A new spin on renewables... 

Festival goers at Reading will help provide power to the grid by doing little more than heeding the call of nature. 

Human waste at the event will be collected by Thames Water during the five-day festival, and turned into renewable energy. 

Working from 6AM to 10PM every day, nine tankers will collect an estimated 750,000 litres of sewage before it is transported to Reading sewage works, where it will be screened for nearly anything imaginable. Phones, tents, and even sleeping bags have been dragged out of festival loos in the past.  

The sewage is first processed before gas is extracted from a byproduct called sludge. The sludge byproduct then generates electricity for the power plant.
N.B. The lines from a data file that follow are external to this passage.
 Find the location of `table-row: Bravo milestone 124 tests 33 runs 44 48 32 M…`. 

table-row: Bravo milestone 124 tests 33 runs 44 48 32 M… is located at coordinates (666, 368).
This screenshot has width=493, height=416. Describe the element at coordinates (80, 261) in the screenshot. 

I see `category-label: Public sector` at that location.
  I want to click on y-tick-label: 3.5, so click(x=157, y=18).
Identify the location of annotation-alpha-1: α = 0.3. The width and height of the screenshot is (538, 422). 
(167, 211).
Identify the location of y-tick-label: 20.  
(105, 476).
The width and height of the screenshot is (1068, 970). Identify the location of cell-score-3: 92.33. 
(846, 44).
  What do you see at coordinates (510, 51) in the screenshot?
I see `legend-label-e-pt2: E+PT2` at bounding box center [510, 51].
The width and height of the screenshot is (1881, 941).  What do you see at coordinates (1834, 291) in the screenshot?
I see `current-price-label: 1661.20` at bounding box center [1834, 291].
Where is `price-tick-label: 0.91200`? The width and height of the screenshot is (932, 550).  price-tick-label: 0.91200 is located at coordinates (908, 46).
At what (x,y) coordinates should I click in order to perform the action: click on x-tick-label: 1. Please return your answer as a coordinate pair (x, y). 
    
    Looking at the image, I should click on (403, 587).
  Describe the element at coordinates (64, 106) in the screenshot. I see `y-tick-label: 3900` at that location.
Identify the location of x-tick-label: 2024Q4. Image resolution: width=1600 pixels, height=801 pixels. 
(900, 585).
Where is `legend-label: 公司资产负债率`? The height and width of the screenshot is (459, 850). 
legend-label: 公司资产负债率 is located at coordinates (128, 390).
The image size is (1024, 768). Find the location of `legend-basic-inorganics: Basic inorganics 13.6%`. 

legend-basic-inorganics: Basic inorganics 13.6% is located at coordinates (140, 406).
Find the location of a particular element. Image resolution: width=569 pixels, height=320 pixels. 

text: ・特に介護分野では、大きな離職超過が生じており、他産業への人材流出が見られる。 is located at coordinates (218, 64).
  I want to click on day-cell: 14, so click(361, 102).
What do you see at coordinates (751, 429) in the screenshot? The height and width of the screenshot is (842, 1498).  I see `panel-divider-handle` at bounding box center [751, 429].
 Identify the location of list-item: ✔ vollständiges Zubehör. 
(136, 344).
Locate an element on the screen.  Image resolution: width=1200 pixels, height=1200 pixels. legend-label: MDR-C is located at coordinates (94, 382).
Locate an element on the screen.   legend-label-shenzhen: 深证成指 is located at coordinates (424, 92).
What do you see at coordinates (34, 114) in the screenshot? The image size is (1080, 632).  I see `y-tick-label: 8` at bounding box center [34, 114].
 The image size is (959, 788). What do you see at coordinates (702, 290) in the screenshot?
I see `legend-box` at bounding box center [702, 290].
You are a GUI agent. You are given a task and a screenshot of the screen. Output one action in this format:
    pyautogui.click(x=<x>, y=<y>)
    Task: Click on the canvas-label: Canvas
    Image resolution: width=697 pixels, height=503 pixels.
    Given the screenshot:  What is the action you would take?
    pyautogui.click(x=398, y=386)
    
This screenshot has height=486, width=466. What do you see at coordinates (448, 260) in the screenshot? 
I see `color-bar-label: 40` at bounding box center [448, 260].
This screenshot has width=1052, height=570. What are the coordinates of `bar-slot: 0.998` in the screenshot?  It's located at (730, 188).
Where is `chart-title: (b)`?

Reading will provide enough to power two homes for a day.  

Andrew Glover of Thames Water said: “Reading Festival is one of the biggest events in our calendar, but we're raring to go. We'll be working 16 hours a day for five days, collecting and treating a total of 750,000 litres of sewage from the site's toilets.

"Festival loos are infamous for their pong, but it's amazing to see what else people flush down there each year. We've previously had to drag out tents, sleeping bags and foil blankets, along with smaller items like mobile phones, beer cans and clothes so they don't clog up our machines."

Meanwhile, Oval Space has found a less smelly way to help the environment by ridding the club of single use plastics. And earlier this year, Live Nation announced it would ban single-use plastics from all of its festivals worldwide by 2021.